Nama : Nur Asril Yuda F
NIM : 2011030008
MAHASISWA PROGRAM PASCA SARJANA PRODI ILMU LINGKUNGAN UNDANA
Dasar Teori : Salah satu misi PDHI (Perhimpunan Dokter Hewan Indonesia) adalah “Meningkatkan lingkaran pengarusutamaan dan kepedulian terhadap kesehatan masyarakat veteriner, kesehatan lingkungan dan kesejahteraan hewan”.
Kesejahteraan hewan didefinisikan segala urusan yang berhubungan dengan keadaan fisik dan mental hewan menurut ukuran perilaku alami hewan yang perlu diterapkan dan ditegakkan untuk melindungi hewan dari perlakuan setiap orang yang tidak layak terhadap hewan yang dimanfaatkan manusia (Undang-undang 18 Tahun 2009 juncto Nomor 41 Tahun 2014 tentang Peternakan dan Kesehatan Hewan).
Ada 5 Prinsip Kesrawan (5 Freedom), yaitu :
Bebas dari rasa lapar, haus dan malnutrisi (freedom from hunger, thirsty, and malnutirition)
Bebas dari rasa tidak nyaman fisik dan suhu udara (freedom from discomfort physically and air temperature)
Bebas dari rasa sakit, cedera, dan penyakit (freedom from pain, injury and disease)
Bebas dari rasa takut dan tertekan (freedom from fear and distress)
Bebas untuk menampilkan perilaku alaminya (freedom to express natural behaviour)
Saya ingin mengangkat Salah satu topik tentang “Haruskah komodo dipisahkan dari manusia?”
Komodo termasuk anggota famili biawak Varanidae, dan klad Toxicofera, komodo merupakan kadal terbesar di dunia, dengan rata-rata panjang 2-3 m.

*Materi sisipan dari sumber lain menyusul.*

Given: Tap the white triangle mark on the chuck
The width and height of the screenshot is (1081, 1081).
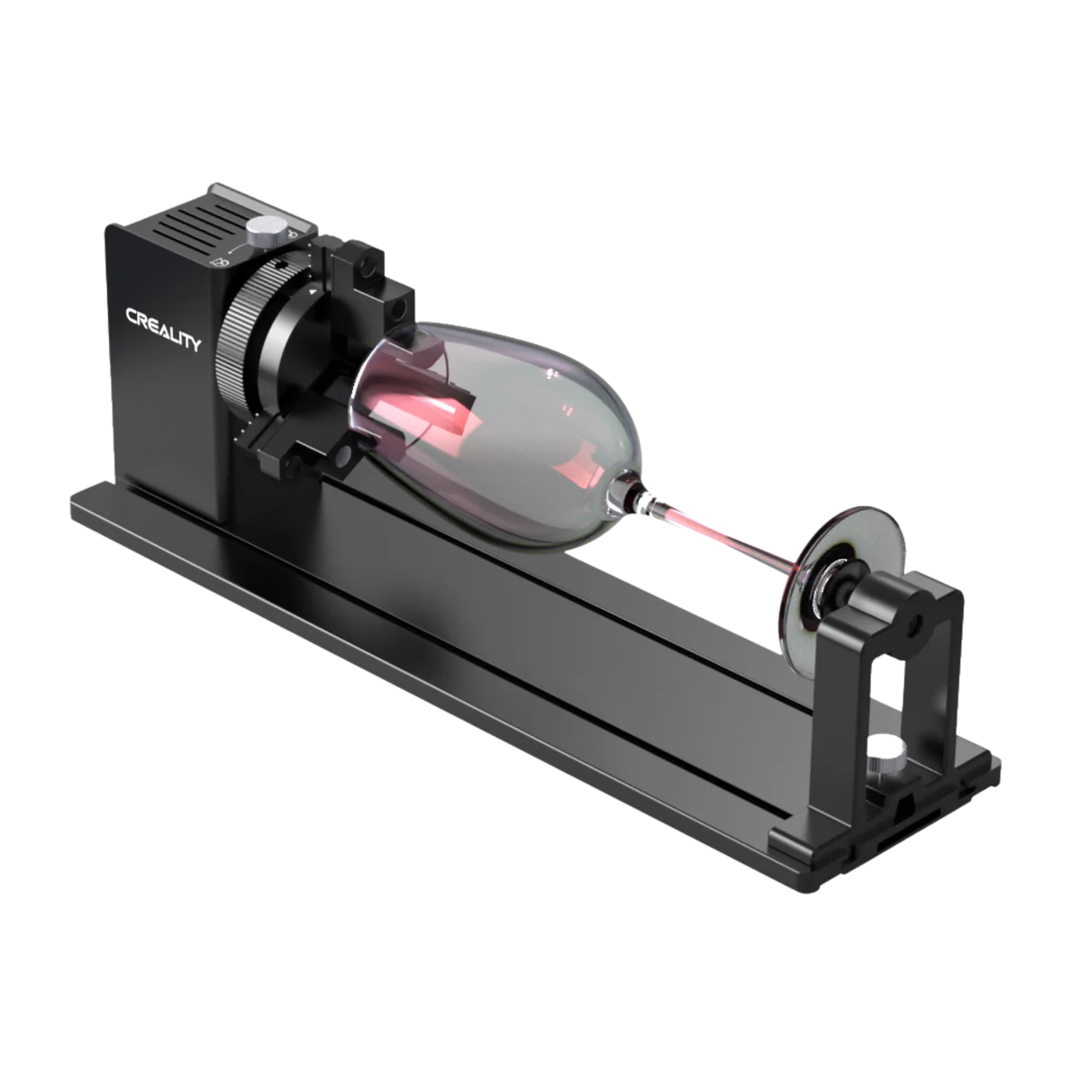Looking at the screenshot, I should (x=312, y=293).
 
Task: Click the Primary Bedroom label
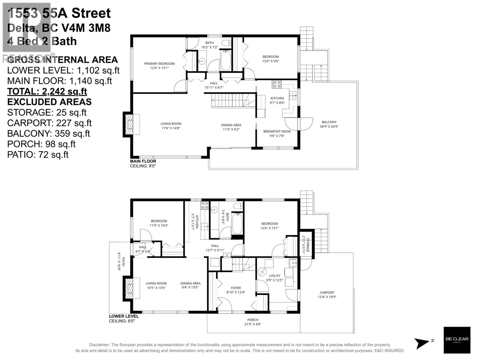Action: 159,64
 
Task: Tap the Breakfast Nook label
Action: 277,131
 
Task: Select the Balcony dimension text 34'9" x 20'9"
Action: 329,126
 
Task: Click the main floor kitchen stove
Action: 276,84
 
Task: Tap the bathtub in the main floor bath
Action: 226,60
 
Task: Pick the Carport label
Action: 327,292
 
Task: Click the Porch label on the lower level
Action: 253,320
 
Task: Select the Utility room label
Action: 274,276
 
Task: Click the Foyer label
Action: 236,288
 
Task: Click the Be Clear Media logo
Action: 457,340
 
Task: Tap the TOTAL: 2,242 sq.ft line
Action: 47,91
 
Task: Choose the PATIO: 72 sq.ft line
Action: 38,154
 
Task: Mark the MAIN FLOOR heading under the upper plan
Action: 143,161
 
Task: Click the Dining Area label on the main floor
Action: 231,125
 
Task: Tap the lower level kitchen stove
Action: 205,205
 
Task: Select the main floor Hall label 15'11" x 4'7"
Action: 214,83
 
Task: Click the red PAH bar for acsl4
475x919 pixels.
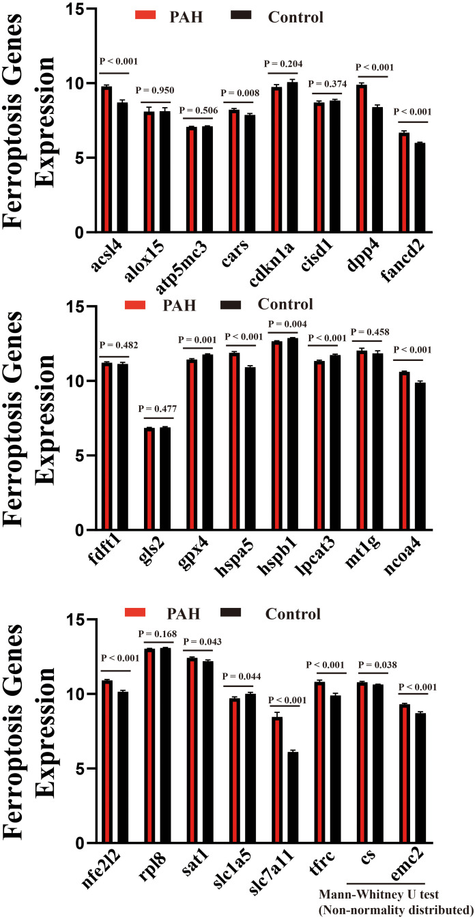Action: [106, 160]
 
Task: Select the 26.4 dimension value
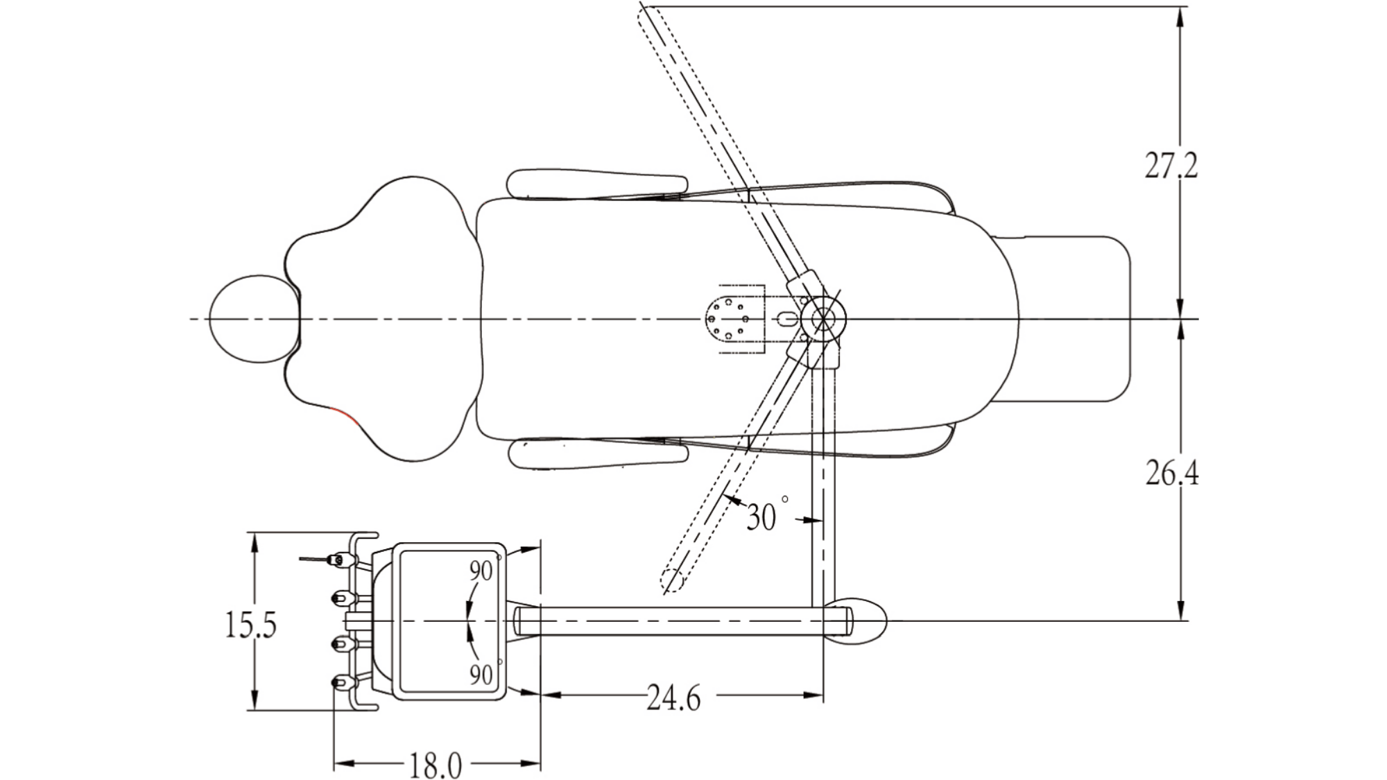1171,473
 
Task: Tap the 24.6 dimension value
673,697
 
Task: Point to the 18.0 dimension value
435,765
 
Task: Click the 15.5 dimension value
250,624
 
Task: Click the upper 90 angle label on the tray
481,571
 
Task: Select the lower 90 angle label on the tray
481,674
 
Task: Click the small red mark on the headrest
344,415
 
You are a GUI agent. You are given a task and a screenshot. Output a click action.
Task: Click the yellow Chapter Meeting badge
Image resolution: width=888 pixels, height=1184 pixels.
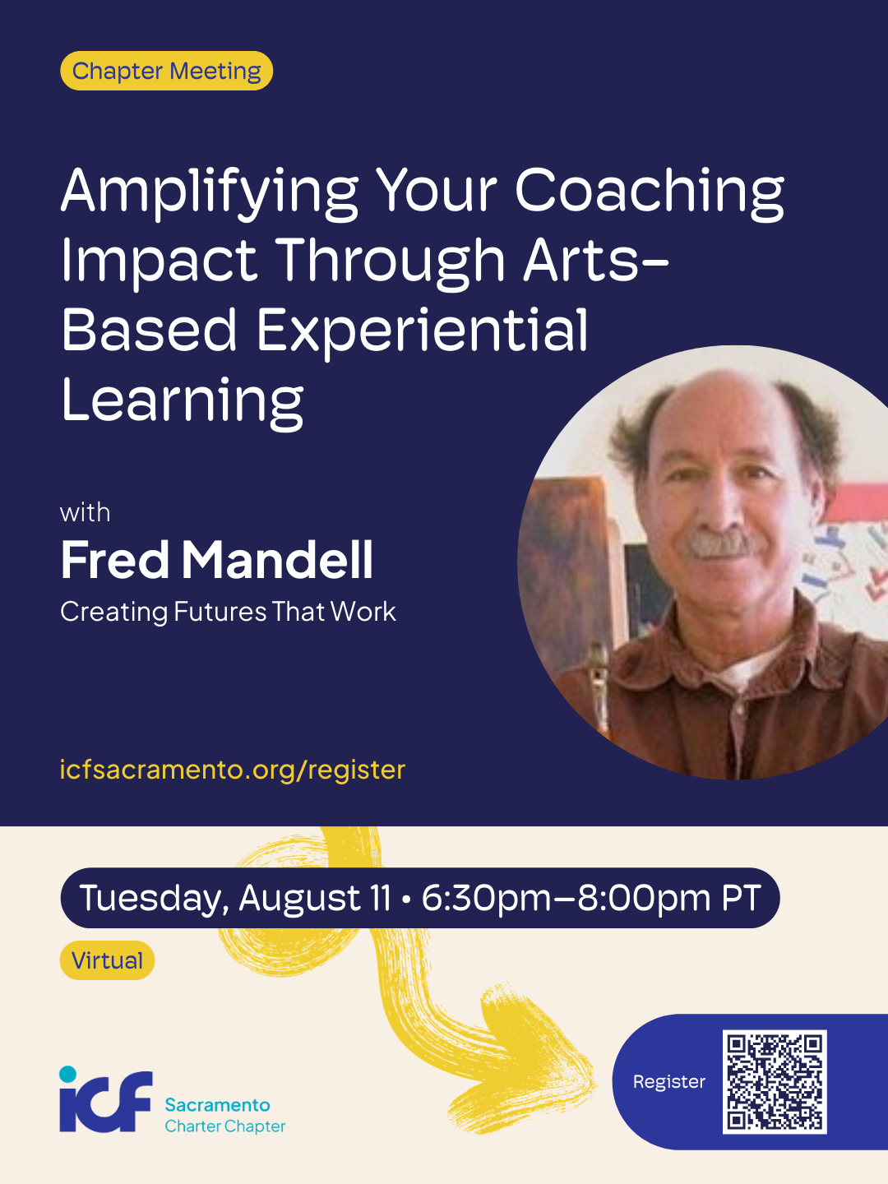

Ukurannya yang besar ini berhubungan dengan gejala gigantisme pulau, yakni kecenderungan meraksasanya tubuh hewan-hewan tertentu yang hidup di pulau kecil terkait dengan tidak adanya mamalia karnivora di pulau tempat hidup komodo, dan laju metabolisme komodo yang kecil. Karena besar tubuhnya, kadal ini menduduki posisi predator puncak yang mendominasi ekosistem tempatnya hidup. Lalu ada pertanyaan yang beredar tentang Komodo dengan hewan lain ? Mungkin kita bisa mengambil contoh bedanya dengan Biawak, karena kedua spesies tersebut mempunyai nenek moyang yg sama yaitu megalania.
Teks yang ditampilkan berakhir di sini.